(Stored records)
====================
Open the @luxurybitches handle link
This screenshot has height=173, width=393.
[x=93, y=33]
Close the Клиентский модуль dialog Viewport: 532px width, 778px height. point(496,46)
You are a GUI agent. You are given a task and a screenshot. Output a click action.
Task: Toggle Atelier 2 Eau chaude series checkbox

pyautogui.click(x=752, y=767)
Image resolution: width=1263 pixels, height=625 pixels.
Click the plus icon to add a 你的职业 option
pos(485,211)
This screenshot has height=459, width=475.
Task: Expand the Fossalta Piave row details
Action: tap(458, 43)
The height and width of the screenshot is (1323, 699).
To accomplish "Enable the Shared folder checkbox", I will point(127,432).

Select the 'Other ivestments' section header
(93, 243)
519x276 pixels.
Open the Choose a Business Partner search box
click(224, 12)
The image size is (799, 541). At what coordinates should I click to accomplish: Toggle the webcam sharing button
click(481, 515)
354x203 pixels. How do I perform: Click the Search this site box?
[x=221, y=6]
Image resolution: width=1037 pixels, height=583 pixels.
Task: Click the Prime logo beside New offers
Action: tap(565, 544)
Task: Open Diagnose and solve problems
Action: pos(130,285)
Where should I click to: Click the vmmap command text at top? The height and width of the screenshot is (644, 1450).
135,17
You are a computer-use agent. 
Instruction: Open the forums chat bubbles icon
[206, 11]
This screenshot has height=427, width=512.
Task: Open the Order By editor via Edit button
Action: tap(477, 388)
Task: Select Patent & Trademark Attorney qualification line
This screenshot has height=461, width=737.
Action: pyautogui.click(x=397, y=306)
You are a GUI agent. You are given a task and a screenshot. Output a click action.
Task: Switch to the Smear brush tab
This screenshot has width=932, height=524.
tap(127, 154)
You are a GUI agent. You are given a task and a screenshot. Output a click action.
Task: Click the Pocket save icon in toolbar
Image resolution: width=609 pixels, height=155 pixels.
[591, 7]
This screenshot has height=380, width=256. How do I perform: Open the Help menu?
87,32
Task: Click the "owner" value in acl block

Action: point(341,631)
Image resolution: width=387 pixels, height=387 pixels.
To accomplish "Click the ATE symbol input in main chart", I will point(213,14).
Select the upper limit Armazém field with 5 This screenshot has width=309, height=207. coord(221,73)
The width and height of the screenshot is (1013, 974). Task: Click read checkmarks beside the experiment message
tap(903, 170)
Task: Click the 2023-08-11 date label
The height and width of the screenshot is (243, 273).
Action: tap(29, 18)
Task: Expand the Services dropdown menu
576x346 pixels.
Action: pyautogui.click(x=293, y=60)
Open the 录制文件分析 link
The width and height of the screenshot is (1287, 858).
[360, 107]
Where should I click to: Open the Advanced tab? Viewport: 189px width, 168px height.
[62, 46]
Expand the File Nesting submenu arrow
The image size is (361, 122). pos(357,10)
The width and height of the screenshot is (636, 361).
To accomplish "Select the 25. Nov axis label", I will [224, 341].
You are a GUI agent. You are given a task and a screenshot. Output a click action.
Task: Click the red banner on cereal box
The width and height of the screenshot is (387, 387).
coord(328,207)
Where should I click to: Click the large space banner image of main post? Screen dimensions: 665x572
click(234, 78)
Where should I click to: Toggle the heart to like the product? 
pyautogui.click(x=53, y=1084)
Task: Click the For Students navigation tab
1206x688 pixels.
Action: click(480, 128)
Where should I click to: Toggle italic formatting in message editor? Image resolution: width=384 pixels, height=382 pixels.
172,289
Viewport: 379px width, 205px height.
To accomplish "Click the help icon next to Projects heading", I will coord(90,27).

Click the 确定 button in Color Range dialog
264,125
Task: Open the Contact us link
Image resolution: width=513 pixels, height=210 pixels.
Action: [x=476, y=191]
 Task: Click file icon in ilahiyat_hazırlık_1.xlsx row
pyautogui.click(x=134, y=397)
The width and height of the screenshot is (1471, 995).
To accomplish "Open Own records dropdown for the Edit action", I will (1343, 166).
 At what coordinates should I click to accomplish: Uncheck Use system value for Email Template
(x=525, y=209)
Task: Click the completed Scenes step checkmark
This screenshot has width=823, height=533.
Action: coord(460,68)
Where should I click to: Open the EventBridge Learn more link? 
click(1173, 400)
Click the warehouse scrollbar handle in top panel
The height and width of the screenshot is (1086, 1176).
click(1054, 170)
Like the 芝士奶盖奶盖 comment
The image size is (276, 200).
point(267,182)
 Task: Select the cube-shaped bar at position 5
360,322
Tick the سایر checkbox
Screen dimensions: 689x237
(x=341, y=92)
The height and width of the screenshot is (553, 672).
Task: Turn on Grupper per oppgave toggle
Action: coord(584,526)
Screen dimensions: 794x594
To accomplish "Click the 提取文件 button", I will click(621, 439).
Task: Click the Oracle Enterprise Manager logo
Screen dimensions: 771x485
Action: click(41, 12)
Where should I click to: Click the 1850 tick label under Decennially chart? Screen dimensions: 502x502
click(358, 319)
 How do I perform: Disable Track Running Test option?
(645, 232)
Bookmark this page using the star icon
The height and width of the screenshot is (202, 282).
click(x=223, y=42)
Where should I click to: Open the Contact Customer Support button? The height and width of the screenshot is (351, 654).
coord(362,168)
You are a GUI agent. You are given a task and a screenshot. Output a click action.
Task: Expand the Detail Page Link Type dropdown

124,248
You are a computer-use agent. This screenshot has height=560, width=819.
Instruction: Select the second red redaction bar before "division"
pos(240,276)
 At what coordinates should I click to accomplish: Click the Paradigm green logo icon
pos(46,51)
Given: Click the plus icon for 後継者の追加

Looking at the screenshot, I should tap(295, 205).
====================
**Goal of the exercise**. An exact reproduction of all the records is needed.

**Written response**.
Open the @luxurybitches handle link
This screenshot has height=173, width=393.
[x=93, y=33]
Close the Клиентский модуль dialog Viewport: 532px width, 778px height. point(496,46)
You are a GUI agent. You are given a task and a screenshot. Output a click action.
Task: Toggle Atelier 2 Eau chaude series checkbox

pyautogui.click(x=752, y=767)
Image resolution: width=1263 pixels, height=625 pixels.
Click the plus icon to add a 你的职业 option
pos(485,211)
This screenshot has height=459, width=475.
Task: Expand the Fossalta Piave row details
Action: tap(458, 43)
The height and width of the screenshot is (1323, 699).
To accomplish "Enable the Shared folder checkbox", I will point(127,432).

Select the 'Other ivestments' section header
(93, 243)
519x276 pixels.
Open the Choose a Business Partner search box
click(224, 12)
The image size is (799, 541). At what coordinates should I click to accomplish: Toggle the webcam sharing button
click(481, 515)
354x203 pixels. How do I perform: Click the Search this site box?
[x=221, y=6]
Image resolution: width=1037 pixels, height=583 pixels.
Task: Click the Prime logo beside New offers
Action: tap(565, 544)
Task: Open Diagnose and solve problems
Action: pos(130,285)
Where should I click to: Click the vmmap command text at top? The height and width of the screenshot is (644, 1450).
135,17
You are a computer-use agent. 
Instruction: Open the forums chat bubbles icon
[206, 11]
This screenshot has height=427, width=512.
Task: Open the Order By editor via Edit button
Action: tap(477, 388)
Task: Select Patent & Trademark Attorney qualification line
This screenshot has height=461, width=737.
Action: pyautogui.click(x=397, y=306)
You are a GUI agent. You are given a task and a screenshot. Output a click action.
Task: Switch to the Smear brush tab
This screenshot has width=932, height=524.
tap(127, 154)
You are a GUI agent. You are given a task and a screenshot. Output a click action.
Task: Click the Pocket save icon in toolbar
Image resolution: width=609 pixels, height=155 pixels.
[591, 7]
This screenshot has height=380, width=256. How do I perform: Open the Help menu?
87,32
Task: Click the "owner" value in acl block

Action: point(341,631)
Image resolution: width=387 pixels, height=387 pixels.
To accomplish "Click the ATE symbol input in main chart", I will point(213,14).
Select the upper limit Armazém field with 5 This screenshot has width=309, height=207. coord(221,73)
The width and height of the screenshot is (1013, 974). Task: Click read checkmarks beside the experiment message
tap(903, 170)
Task: Click the 2023-08-11 date label
The height and width of the screenshot is (243, 273).
Action: tap(29, 18)
Task: Expand the Services dropdown menu
576x346 pixels.
Action: pyautogui.click(x=293, y=60)
Open the 录制文件分析 link
The width and height of the screenshot is (1287, 858).
[360, 107]
Where should I click to: Open the Advanced tab? Viewport: 189px width, 168px height.
[62, 46]
Expand the File Nesting submenu arrow
The image size is (361, 122). pos(357,10)
The width and height of the screenshot is (636, 361).
To accomplish "Select the 25. Nov axis label", I will [224, 341].
You are a GUI agent. You are given a task and a screenshot. Output a click action.
Task: Click the red banner on cereal box
The width and height of the screenshot is (387, 387).
coord(328,207)
Where should I click to: Click the large space banner image of main post? Screen dimensions: 665x572
click(234, 78)
Where should I click to: Toggle the heart to like the product? 
pyautogui.click(x=53, y=1084)
Task: Click the For Students navigation tab
1206x688 pixels.
Action: click(480, 128)
Where should I click to: Toggle italic formatting in message editor? Image resolution: width=384 pixels, height=382 pixels.
172,289
Viewport: 379px width, 205px height.
To accomplish "Click the help icon next to Projects heading", I will coord(90,27).

Click the 确定 button in Color Range dialog
264,125
Task: Open the Contact us link
Image resolution: width=513 pixels, height=210 pixels.
Action: [x=476, y=191]
 Task: Click file icon in ilahiyat_hazırlık_1.xlsx row
pyautogui.click(x=134, y=397)
The width and height of the screenshot is (1471, 995).
To accomplish "Open Own records dropdown for the Edit action", I will (1343, 166).
 At what coordinates should I click to accomplish: Uncheck Use system value for Email Template
(x=525, y=209)
Task: Click the completed Scenes step checkmark
This screenshot has width=823, height=533.
Action: coord(460,68)
Where should I click to: Open the EventBridge Learn more link? 
click(1173, 400)
Click the warehouse scrollbar handle in top panel
The height and width of the screenshot is (1086, 1176).
click(1054, 170)
Like the 芝士奶盖奶盖 comment
The image size is (276, 200).
point(267,182)
 Task: Select the cube-shaped bar at position 5
360,322
Tick the سایر checkbox
Screen dimensions: 689x237
(x=341, y=92)
The height and width of the screenshot is (553, 672).
Task: Turn on Grupper per oppgave toggle
Action: coord(584,526)
Screen dimensions: 794x594
To accomplish "Click the 提取文件 button", I will click(621, 439).
Task: Click the Oracle Enterprise Manager logo
Screen dimensions: 771x485
Action: click(41, 12)
Where should I click to: Click the 1850 tick label under Decennially chart? Screen dimensions: 502x502
click(358, 319)
 How do I perform: Disable Track Running Test option?
(645, 232)
Bookmark this page using the star icon
The height and width of the screenshot is (202, 282).
click(x=223, y=42)
Where should I click to: Open the Contact Customer Support button? The height and width of the screenshot is (351, 654).
coord(362,168)
You are a GUI agent. You are given a task and a screenshot. Output a click action.
Task: Expand the Detail Page Link Type dropdown

124,248
You are a computer-use agent. This screenshot has height=560, width=819.
Instruction: Select the second red redaction bar before "division"
pos(240,276)
 At what coordinates should I click to accomplish: Click the Paradigm green logo icon
pos(46,51)
Given: Click the plus icon for 後継者の追加

Looking at the screenshot, I should tap(295, 205).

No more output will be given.